Note however that it makes no sense
to split the tables if you are not able to physically host the two filegroups
on different sets of disks.
The following query can be used on SQL Server 2005 or
higher to obtain all the indexes with a fragmentation level higher than 10%:
USE
DECLARE
@currentDdbId int
SELECT
@currentDdbId = DB_ID()
SELECT DISTINCT
i.name,
st.avg_fragmentation_in_percent
FROM
sys.dm_db_index_physical_stats (@currentDdbId, NULL, NULL , NULL, 'SAMPLED') st
INNER JOIN sys.indexes
AS i
ON st.object_id =
i.object_id
WHERE
st.avg_fragmentation_in_percent > 10
Indexes resulting from the above
query should be defragmented.
Rebuild the indexes on the
SharedSevice1_search_db database - especially the indexes on MSSDocProps table
SQL Server maintenance plans should
be configured with the following guidelines:
Search Database
·
Check Database integrity using the ‘DBCC CHECKDB WITH
PHYSICAL_ONLY’ syntax to reduce the overhead of the command. This should be run
on a weekly basis during off-peak hours. Any error returned from DBCC should be
analyzed and solved proactively. The full ‘DBCC CHECKDB’ command should be ran
with a lower frequency (e.g. once per month) to provide deeper analysis.
·
Do not shrink the Search database.
·
Index defragmentation should be executed following the
recommendation above.
Content Databases
·
Check Database Integrity
·
Include indexes
·
Shrink Database
·
Shrink database when it goes beyond: maximum expected size of
your content database + 20%
·
Amount of free space to remain after shrink: 10%
·
Return freed space to operating system
·
Reorganize Index
·
Compact large objects
·
Change free space per page percentage to: 70%
·
Maintenance Cleanup Task
Avoid the auto-growth behavior for
content databases by pre-setting the size to the maximum expected size (ALTER DATABASE
… MODIFY FILE … SIZE property). Configure the autogrowth values to a fixed
percentage (e.g. 10%) instead of a fixed space.
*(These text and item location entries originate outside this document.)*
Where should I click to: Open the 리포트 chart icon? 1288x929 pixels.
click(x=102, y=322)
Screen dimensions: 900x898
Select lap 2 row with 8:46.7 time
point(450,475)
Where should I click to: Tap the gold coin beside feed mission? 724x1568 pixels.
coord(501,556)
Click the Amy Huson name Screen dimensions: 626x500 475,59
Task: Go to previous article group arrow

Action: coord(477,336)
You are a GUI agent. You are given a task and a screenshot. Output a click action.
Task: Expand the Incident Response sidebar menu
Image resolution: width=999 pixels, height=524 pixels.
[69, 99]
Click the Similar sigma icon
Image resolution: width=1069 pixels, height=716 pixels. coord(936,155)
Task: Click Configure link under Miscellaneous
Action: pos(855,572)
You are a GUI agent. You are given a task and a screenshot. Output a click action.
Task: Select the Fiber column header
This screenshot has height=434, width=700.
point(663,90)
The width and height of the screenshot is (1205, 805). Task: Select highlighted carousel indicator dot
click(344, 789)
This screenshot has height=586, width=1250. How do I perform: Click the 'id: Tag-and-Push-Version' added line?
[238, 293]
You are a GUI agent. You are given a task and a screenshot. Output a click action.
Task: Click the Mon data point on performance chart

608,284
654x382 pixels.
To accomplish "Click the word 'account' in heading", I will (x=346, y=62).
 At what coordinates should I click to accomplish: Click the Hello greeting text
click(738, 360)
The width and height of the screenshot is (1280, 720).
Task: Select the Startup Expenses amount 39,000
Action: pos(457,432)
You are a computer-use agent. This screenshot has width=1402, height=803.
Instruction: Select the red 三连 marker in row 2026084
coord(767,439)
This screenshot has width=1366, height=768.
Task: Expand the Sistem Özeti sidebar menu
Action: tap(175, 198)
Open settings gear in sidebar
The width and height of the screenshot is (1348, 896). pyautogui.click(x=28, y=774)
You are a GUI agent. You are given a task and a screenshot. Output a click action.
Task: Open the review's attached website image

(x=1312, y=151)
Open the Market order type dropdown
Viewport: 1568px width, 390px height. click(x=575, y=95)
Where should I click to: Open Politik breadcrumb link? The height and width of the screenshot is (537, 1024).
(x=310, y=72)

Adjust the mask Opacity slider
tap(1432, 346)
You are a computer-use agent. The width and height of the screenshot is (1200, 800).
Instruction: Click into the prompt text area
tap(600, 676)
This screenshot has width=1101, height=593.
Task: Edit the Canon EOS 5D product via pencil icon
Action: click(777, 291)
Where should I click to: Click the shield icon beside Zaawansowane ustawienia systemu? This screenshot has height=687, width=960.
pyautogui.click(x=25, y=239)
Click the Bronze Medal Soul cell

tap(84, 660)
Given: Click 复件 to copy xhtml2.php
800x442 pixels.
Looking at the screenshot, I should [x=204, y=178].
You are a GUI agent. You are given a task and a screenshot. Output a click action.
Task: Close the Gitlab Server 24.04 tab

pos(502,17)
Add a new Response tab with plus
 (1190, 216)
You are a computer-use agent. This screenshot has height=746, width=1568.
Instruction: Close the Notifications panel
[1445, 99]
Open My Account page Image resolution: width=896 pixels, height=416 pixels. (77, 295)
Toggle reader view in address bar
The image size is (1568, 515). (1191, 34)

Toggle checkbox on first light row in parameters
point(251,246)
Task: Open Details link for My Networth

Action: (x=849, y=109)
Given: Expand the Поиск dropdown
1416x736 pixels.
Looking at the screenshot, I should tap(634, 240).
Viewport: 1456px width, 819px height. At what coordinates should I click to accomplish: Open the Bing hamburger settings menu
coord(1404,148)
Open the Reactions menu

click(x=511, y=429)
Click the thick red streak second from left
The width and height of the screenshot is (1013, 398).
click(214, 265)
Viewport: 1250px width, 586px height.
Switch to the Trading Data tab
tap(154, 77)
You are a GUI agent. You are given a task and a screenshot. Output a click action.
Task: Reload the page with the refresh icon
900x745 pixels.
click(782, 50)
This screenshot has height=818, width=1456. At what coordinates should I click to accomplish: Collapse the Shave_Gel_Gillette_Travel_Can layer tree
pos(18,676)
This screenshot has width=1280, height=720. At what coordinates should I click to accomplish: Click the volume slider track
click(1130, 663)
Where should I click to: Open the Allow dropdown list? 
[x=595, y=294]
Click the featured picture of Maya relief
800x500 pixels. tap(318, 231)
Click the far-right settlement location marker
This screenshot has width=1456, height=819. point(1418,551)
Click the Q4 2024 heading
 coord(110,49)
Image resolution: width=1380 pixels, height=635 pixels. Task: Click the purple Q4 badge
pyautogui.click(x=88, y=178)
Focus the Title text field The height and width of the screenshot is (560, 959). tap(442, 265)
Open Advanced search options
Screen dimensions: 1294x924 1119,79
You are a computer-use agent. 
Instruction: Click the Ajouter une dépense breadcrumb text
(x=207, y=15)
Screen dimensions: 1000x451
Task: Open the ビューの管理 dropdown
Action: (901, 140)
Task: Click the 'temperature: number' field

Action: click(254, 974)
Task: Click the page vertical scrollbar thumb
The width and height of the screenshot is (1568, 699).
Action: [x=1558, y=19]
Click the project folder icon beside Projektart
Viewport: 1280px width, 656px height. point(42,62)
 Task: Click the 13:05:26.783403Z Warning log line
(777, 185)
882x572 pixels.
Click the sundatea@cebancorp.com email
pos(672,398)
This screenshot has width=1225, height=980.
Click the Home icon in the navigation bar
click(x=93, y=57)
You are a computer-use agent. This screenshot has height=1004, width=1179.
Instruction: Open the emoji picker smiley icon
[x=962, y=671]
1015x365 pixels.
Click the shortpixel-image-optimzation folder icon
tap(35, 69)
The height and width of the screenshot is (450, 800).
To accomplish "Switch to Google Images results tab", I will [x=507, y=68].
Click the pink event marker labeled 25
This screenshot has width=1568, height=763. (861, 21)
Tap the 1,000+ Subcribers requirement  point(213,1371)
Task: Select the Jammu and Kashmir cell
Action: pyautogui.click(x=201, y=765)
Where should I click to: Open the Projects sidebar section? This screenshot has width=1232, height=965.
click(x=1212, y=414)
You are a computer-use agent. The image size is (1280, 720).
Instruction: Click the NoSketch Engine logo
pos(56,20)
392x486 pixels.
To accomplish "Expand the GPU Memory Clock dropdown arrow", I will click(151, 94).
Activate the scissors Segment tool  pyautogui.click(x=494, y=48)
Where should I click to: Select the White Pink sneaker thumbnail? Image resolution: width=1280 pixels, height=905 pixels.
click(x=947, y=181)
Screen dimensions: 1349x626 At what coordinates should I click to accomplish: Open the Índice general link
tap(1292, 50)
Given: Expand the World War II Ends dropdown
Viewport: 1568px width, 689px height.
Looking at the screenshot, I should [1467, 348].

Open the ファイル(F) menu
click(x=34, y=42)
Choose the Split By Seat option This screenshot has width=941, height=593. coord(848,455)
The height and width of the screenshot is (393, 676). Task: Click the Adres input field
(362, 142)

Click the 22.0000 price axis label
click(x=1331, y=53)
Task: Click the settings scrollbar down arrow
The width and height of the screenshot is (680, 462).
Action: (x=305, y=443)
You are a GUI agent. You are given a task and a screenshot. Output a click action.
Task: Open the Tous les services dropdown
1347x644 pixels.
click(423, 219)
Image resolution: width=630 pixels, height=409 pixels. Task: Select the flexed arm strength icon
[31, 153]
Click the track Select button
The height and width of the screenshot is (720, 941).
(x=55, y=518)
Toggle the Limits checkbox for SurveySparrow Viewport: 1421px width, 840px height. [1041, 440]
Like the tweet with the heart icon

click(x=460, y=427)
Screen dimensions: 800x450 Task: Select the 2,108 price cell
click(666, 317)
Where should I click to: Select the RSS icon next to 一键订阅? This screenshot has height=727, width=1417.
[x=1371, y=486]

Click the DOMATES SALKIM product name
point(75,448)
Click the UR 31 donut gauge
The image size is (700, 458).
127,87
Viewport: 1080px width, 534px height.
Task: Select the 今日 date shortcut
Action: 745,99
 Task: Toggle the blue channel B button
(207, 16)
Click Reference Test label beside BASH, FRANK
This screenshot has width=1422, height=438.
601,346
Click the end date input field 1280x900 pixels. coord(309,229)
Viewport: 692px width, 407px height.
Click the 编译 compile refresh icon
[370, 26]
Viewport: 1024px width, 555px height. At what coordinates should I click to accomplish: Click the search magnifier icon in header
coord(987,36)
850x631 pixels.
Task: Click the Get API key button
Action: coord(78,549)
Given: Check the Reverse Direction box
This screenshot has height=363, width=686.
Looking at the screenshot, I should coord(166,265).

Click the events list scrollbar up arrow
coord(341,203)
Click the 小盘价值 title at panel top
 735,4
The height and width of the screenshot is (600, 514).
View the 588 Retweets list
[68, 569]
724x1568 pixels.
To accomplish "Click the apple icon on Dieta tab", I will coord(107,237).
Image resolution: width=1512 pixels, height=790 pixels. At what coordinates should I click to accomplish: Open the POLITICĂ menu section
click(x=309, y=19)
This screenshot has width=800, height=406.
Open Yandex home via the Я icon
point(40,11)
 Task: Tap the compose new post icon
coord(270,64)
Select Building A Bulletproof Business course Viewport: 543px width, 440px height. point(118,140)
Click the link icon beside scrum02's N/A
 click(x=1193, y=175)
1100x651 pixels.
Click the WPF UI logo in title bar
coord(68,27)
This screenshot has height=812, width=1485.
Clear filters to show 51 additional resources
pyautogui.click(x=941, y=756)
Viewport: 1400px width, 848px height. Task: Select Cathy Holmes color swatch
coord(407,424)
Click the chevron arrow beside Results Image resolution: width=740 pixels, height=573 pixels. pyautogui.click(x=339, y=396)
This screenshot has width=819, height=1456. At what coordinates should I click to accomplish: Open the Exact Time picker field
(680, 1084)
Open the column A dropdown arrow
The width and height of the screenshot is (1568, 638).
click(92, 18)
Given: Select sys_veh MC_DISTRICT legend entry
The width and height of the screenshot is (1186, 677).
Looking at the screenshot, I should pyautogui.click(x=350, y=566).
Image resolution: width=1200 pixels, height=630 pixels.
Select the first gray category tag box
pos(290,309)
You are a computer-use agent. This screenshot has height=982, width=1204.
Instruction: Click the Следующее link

Establish a baseline for crawl performance. Schedule crawls such
that the number of crawls running at the same time does not exceed the
"healthy baseline".
To maintain an enterprise environment where SharePoint is a
business critical application, the correct hardware needs to be in place
Reasons for a search services administrator
to do a full crawl include:
· One or more hotfix or service pack was installed on servers in the
farm. See the instructions for the hotfix or service pack for more information.
· An SSP administrator added a new managed property.
· To re-index ASPX pages on Windows SharePoint Services 3.0 or Office
SharePoint Server 2007 sites.
The crawler cannot discover when
ASPX pages on Windows SharePoint Services 3.0 or Office SharePoint Server 2007
sites have changed. Because of this, incremental crawls do not re-index views
or home pages when individual list items are deleted. We recommend that you
periodically do full crawls of sites that contain ASPX files to ensure that
these pages are re-indexed.
· To detect security changes that were made on a file share after the
last full crawl of the file share.
· To resolve consecutive incremental crawl failures. In rare cases, if
an incremental crawl fails one hundred consecutive times at any level in a
repository, the index server removes the affected content from the index.
· Crawl rules have been added, deleted, or modified.
· To repair a corrupted index.
· The search services administrator has created one or more server
name mappings.
· The account assigned to the default content access account or crawl
rule has changed.
· An SSP administrator stopped the previous crawl.
· A content database was restored from backup.
If you are running the
Infrastructure Update for Microsoft Office Servers, you can use the restore
operation of the stsadm command-line tool to change whether a content database
restore causes a full crawl.
· A farm administrator has detached and reattached a content database.
· A full crawl of the site has never been done.
· The change log does not contain entries for the addresses that are
being crawled. Without entries in the change log for the items being crawled,
incremental crawls cannot occur.
· The account assigned to the default content access account or crawl
rule has changed.
· To repair a corrupted index.
Depending
upon the severity of the corruption, the system might attempt to perform a full
crawl if corruption is detected in the index